Finally...Moving Right Along

I haven't posted a detailed adoption update because up until a certain point the details can get messy and confusing. So instead, I've been posting little snippets here and there on our Facebook adoption page like, "We need two more papers for our son's file, please pray.", etc.

Well, this evening, we got great news! (I love that our agency is three hours behind in Washington state, well, for the most part I love this, because it means that even though the end of the business day happens here at 5pm, I know I still have a few hours to hear news. Haha! And tonight was one of those times). We have been waiting for word from our agency that we have been submitted to the PAIR process. I knew we were close, so I found myself refreshing my email on my phone while we were out tonight, "just in case." I had this gnawing in my heart that it would be today. And sure enough, around 6pm, the refresh button gave me an email that said we have finally been submitted to the PAIR process and were given a copy of the packet. HALLELUJAH!!!! Now let me explain... ;)

There are TWO things that we need in order to travel and pick up our son and BOTH things are happening simultaneously right now.

1. PAIR approval- this happens on the U.S. side. This is an investigation of all our paperwork AND our son's paperwork (his file for PAIR is what we were missing those two papers for that we finally received after 5 months of waiting). Once all the paperwork is together, it gets sent to the National Benefits Center here in the U.S. and we wait for them to send us their approval letter. The golden ticket. This usually takes about 3 months. So the submission of the PAIR packet is what happened today. This is huge! We've been waiting 5 months for this. So now the approximate three month wait for this approval letter happens.

2. MOWA approval- this happens on the Ethiopian side. MOWA stands for Ministry of Women and Children and is similar to our social services. The MOWA process basically means the court process. There will be a first court date through MOWA (we do not have to be present for this court date), and once that happens we will get MOWA approval. This is golden ticket #2.

SO....once we receive BOTH of those things- the PAIR approval letter & MOWA approval, we will travel roughly 2 weeks later.

And more super great news is that we will only have to make ONE trip to Ethiopia. We will attend the second court date in Ethiopia and stay in-country until we bring our son home.

So while I sit and process tonight, on this quiet Friday evening, while Jon is out, and the kiddos are in bed, I am a bit overwhelmed...

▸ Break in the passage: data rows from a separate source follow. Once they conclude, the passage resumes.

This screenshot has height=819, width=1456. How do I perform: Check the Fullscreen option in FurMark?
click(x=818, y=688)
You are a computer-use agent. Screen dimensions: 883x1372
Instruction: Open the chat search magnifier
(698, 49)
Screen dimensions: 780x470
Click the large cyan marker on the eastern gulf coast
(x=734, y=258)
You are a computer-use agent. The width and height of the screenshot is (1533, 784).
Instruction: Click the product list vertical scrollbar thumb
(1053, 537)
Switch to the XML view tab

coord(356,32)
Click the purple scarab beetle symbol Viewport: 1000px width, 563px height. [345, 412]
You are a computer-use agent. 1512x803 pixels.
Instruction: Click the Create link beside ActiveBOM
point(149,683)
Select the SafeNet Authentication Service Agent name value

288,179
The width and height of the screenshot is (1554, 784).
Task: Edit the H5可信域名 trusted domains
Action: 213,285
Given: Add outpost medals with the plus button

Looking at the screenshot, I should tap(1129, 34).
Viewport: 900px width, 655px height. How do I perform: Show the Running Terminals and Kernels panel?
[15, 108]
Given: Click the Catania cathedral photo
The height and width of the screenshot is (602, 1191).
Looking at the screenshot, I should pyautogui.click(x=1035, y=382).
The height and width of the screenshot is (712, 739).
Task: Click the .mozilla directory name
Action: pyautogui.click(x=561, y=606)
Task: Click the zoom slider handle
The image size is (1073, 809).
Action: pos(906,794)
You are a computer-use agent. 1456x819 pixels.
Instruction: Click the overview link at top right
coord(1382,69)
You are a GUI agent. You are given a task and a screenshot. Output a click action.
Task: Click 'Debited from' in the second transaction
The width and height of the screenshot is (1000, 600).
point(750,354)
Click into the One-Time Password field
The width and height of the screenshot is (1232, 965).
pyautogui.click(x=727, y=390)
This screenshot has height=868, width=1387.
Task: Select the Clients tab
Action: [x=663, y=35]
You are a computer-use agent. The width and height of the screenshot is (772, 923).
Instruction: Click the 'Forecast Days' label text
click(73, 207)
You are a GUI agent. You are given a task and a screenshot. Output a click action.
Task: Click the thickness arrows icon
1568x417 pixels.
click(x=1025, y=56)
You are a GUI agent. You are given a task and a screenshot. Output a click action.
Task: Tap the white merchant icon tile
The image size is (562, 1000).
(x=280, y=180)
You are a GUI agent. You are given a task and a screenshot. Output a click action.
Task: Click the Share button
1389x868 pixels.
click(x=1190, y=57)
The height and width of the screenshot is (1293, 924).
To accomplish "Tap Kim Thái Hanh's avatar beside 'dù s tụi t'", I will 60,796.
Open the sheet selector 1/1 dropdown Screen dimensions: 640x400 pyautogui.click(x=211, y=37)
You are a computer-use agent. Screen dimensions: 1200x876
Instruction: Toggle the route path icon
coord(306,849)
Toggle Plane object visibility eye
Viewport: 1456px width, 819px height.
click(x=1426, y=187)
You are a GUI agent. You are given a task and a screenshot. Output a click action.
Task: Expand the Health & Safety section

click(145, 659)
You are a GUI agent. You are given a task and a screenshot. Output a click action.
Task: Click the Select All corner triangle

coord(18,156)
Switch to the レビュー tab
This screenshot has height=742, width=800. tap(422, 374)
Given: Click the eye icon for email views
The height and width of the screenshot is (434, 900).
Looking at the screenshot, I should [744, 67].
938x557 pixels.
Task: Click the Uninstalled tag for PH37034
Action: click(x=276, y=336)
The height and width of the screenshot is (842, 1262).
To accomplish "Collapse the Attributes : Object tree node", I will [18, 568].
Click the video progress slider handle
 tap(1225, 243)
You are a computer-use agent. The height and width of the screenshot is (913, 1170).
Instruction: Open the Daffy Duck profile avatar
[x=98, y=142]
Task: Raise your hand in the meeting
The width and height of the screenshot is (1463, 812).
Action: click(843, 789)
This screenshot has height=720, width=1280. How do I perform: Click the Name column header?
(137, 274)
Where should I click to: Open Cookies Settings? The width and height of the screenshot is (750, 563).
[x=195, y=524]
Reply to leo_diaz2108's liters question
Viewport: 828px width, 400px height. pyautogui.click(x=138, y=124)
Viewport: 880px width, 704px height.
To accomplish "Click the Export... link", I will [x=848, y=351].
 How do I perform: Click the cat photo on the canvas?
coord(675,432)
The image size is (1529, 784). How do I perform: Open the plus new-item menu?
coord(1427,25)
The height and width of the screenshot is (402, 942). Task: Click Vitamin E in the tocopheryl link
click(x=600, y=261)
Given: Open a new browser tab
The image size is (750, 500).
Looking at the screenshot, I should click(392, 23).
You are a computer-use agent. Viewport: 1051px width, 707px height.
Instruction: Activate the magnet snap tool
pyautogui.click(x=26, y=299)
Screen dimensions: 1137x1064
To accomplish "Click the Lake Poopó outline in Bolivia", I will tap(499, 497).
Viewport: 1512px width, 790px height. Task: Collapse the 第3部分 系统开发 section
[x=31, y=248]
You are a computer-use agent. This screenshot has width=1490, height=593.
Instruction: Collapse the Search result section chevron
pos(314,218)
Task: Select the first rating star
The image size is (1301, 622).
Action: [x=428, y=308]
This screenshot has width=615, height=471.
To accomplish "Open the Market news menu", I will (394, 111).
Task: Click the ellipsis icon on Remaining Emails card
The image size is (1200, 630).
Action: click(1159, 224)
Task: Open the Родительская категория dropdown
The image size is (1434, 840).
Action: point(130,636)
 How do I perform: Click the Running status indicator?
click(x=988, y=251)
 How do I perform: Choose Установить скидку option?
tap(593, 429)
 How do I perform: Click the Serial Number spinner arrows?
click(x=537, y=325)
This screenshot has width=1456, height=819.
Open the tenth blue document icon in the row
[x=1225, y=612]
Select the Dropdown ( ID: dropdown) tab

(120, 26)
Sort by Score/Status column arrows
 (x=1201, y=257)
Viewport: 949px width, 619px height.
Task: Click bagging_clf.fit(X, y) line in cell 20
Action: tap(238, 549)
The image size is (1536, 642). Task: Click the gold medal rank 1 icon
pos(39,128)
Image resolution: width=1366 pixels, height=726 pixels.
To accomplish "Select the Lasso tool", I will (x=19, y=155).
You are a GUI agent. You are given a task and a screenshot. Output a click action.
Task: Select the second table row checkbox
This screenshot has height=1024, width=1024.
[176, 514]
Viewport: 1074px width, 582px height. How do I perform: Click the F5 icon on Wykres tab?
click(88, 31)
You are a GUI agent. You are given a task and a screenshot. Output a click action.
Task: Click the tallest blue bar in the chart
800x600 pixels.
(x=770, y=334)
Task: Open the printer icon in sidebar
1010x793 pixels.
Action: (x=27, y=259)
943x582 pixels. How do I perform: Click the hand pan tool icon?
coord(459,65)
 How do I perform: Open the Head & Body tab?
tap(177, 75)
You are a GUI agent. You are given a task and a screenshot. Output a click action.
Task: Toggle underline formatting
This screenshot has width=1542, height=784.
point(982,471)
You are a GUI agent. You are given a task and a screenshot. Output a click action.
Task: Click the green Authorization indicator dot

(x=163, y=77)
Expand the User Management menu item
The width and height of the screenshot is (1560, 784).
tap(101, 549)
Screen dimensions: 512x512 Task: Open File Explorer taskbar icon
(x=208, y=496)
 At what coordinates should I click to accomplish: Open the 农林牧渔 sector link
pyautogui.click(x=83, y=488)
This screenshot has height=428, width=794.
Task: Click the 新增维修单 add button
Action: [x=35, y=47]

There are SO many emotions in adoption. The roller coaster ride is simply unexplainable and really so very difficult to adequately express. Tonight, more than ever, the joy and grief of adoption is deeply felt. Our PAIR packet was 73 pages long, detailing our adoption case and our son's life. While we are overwhelmed with joy to be moving forward in the process, we are struck at our core over the details of our son's story and the deep sadness and grief that adoption brings.

Adoption is born out of tragedy, and to forget the tragedy is to deny a part of your child's very being. I expressed to a friend earlier how I often find myself wondering how and why God chose me, someone with my sensitivities, and someone who feels things SO deeply I think I might break, to parent two boys who have experienced so much loss. There are moments when I feel like the contents of that PAIR file are just too much to process and if I'm honest, I find myself questioning God's goodness over the life of my son and his birth family, and I question his goodness among this hellish world that left my boys in desperate need of a forever family. I find myself feeling deeper than I ever imagined and fearing that I am so ill equipped to walk children through this. My flesh tells me there is no road map, there is no hope for such sorrow, there is no way children heal from stuff like this.

And then, in a calm, quiet voice in my heart I just hear, "Jesus." That's mightily different than healing the sorrow of this broken world by telling people to "just be more like Jesus," "try harder," "obey," "follow the rules," "make everything black and white" instead of living in the tension. Because that kind of stuff? That's the kind of life Jesus rebuked the Pharisees for living. It's not the kind of life Jesus came and offered. Because that stuff? It doesn't mend the brokenness. It doesn't heal the pain and the sorrow. Jesus does. Jesus is what will give my sons the ability to walk through this life, complete, whole, and free. When the realities of the tragedy of adoption pierce their souls, and threaten to break them, it's not the rules and the confines of "religion" that will rescue them. It is Jesus. In so many ways, I pour over these 73 pages and think to myself, I cannot handle this. But yet, in every other way, God has made me for this.